DIRECTIONS FOR THIS TASK: Scan the material for the string "resolution" and copy out every line in which it occurs.

RECORDS PROVIDED:

◇ ◇ ◇ ◇ ◇

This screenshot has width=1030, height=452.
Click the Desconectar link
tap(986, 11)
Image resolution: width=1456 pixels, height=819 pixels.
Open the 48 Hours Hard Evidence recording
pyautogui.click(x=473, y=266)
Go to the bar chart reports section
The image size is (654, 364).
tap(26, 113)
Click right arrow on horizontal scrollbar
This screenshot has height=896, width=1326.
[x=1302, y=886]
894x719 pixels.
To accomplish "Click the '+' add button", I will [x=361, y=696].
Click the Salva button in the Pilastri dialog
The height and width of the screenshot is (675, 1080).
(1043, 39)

◇ ◇ ◇ ◇ ◇

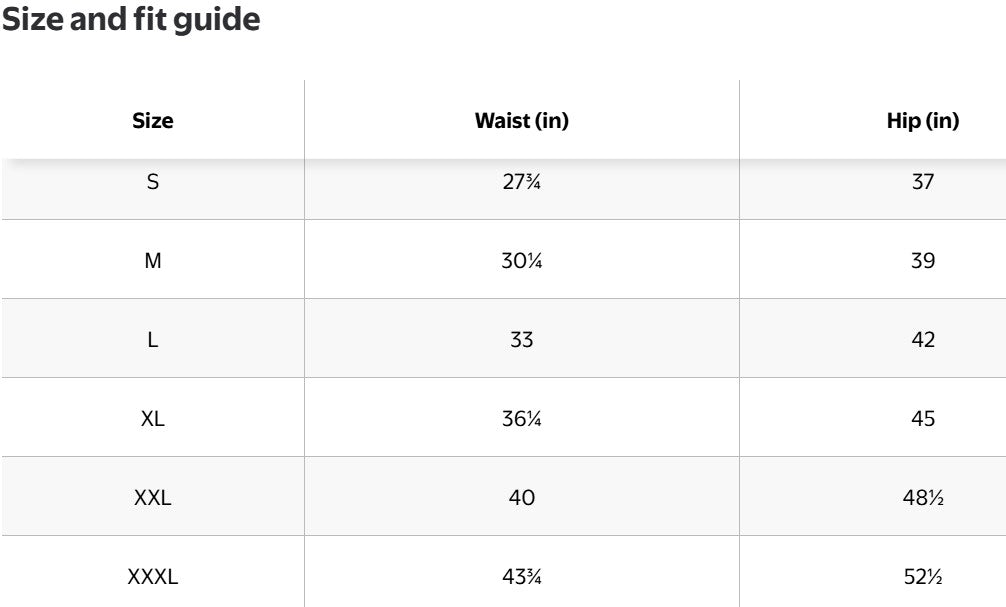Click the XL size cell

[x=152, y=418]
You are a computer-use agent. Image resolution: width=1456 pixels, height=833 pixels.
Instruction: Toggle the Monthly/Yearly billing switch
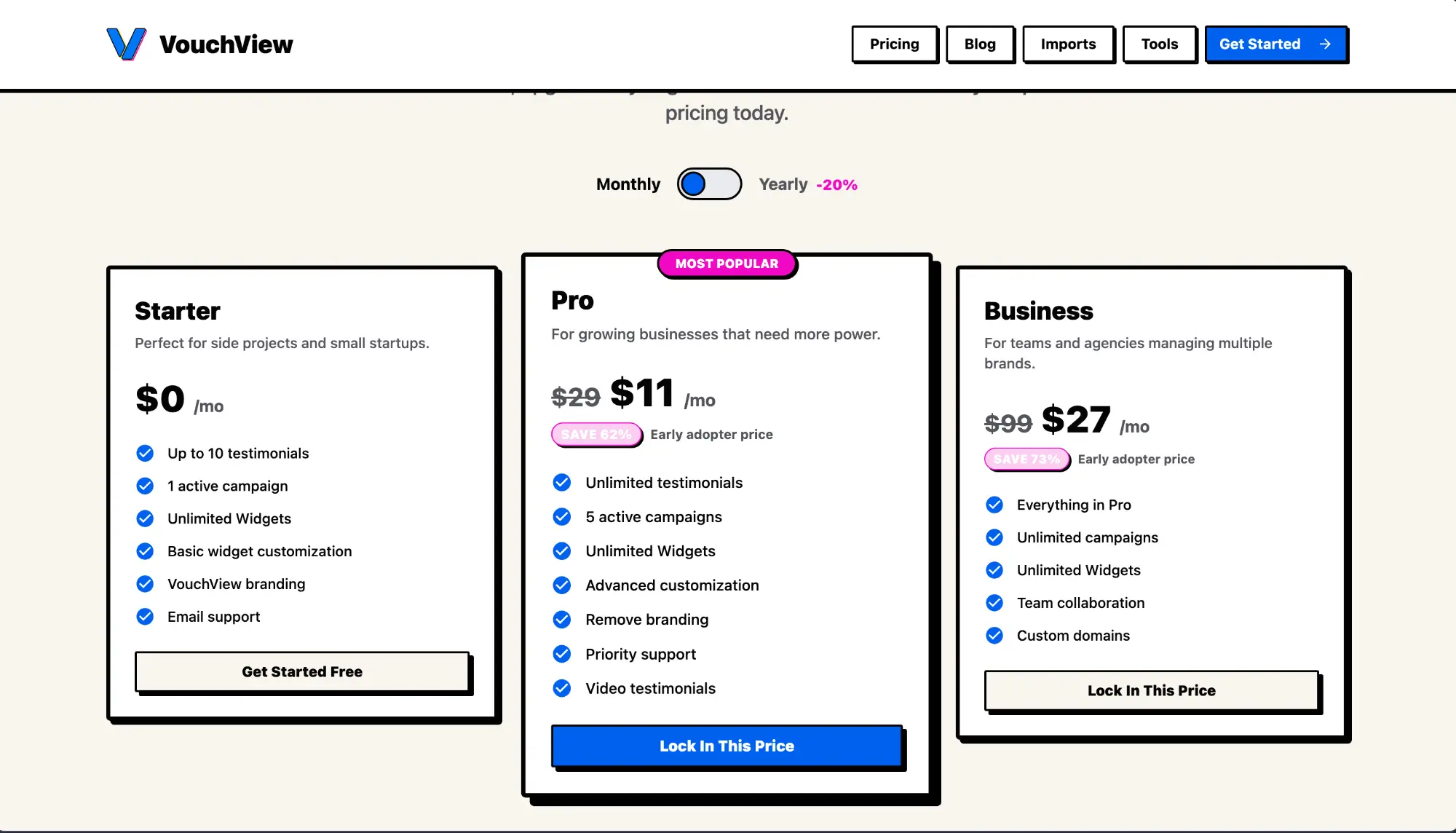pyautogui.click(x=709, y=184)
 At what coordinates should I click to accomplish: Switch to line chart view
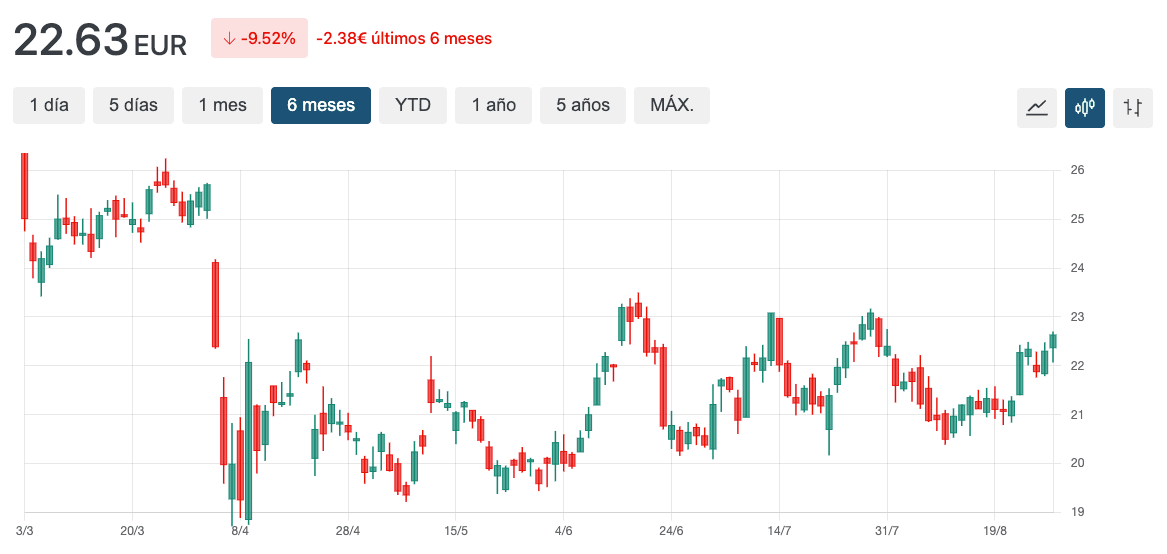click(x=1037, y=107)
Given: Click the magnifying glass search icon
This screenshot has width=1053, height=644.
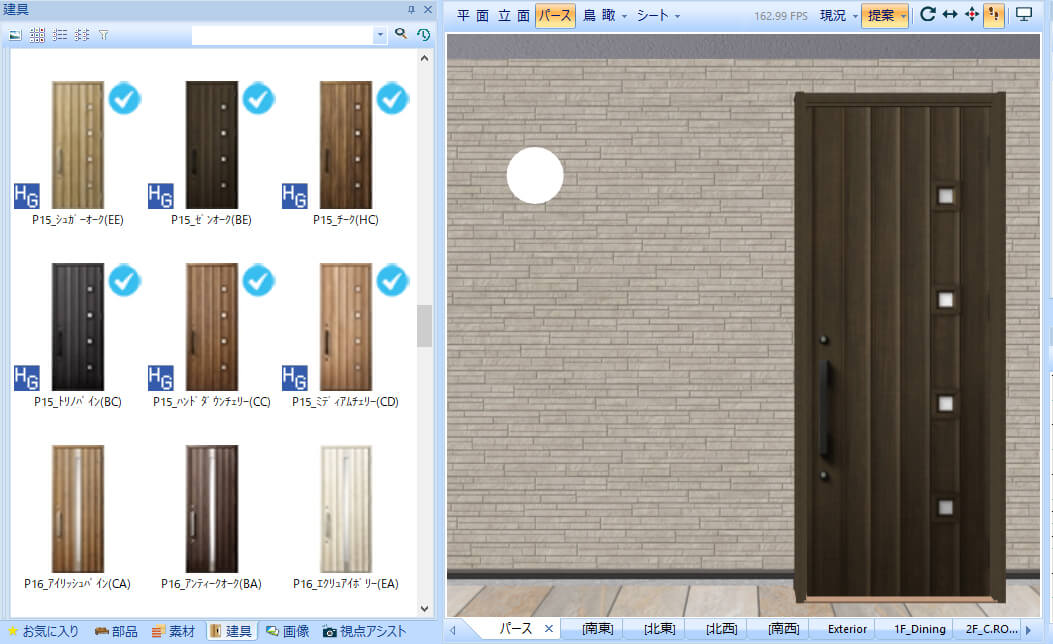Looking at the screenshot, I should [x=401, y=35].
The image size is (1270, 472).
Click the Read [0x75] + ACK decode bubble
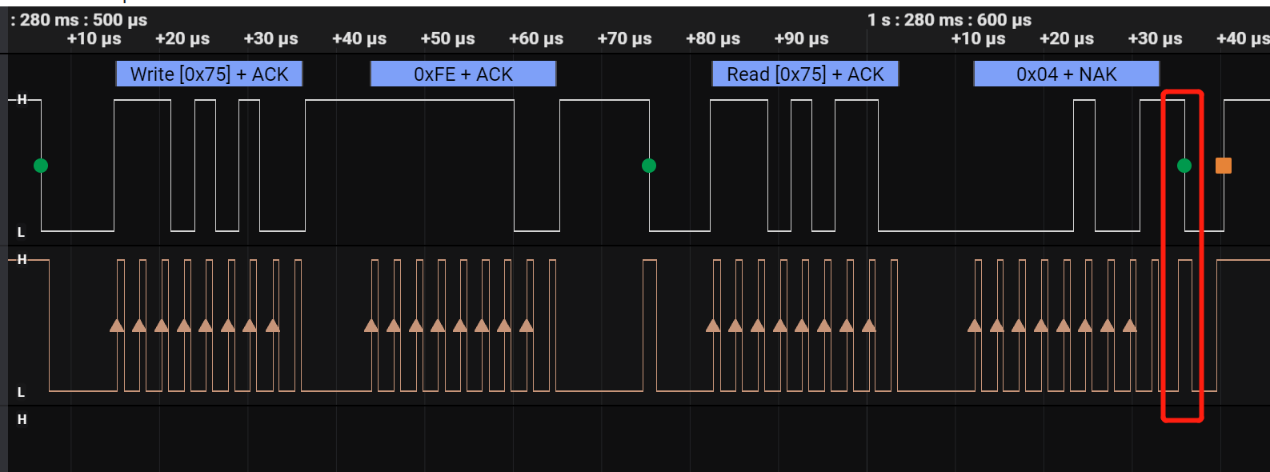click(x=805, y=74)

◇ ◇ ◇ ◇ ◇

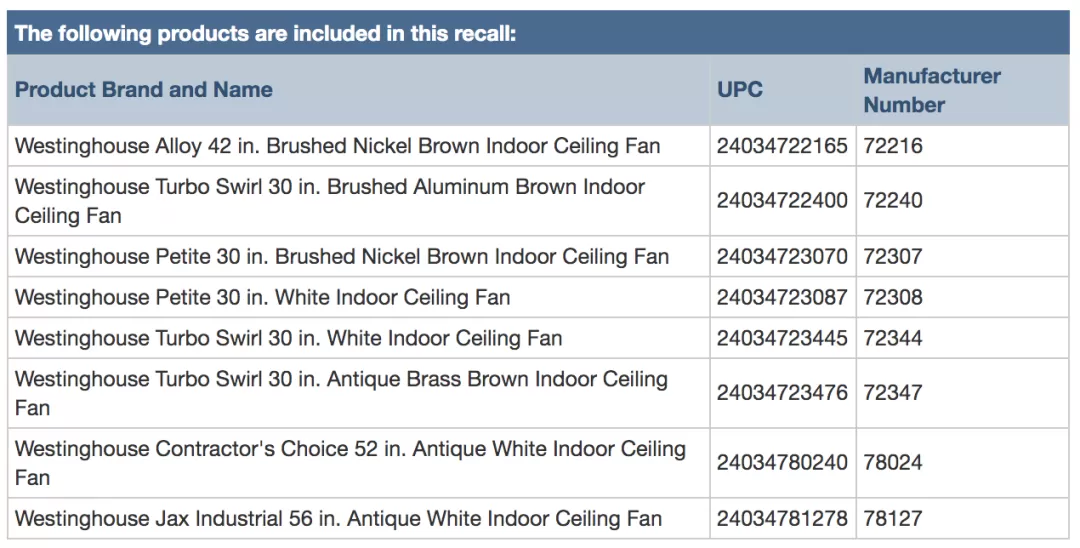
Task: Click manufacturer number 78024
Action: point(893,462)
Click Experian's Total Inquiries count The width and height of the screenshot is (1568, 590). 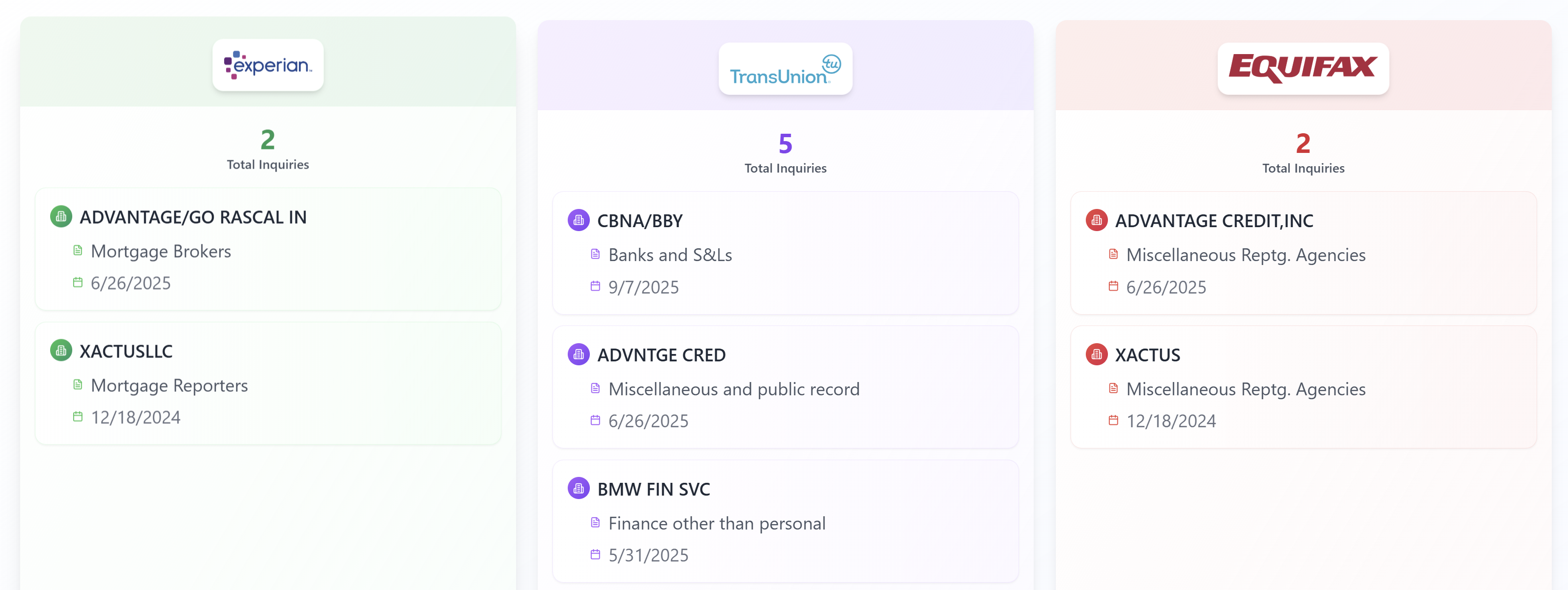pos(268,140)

◇ ◇ ◇ ◇ ◇

RESULT FOR THIS TASK:
Image resolution: width=1456 pixels, height=819 pixels.
You are a computer-use agent. Image resolution: width=1456 pixels, height=833 pixels.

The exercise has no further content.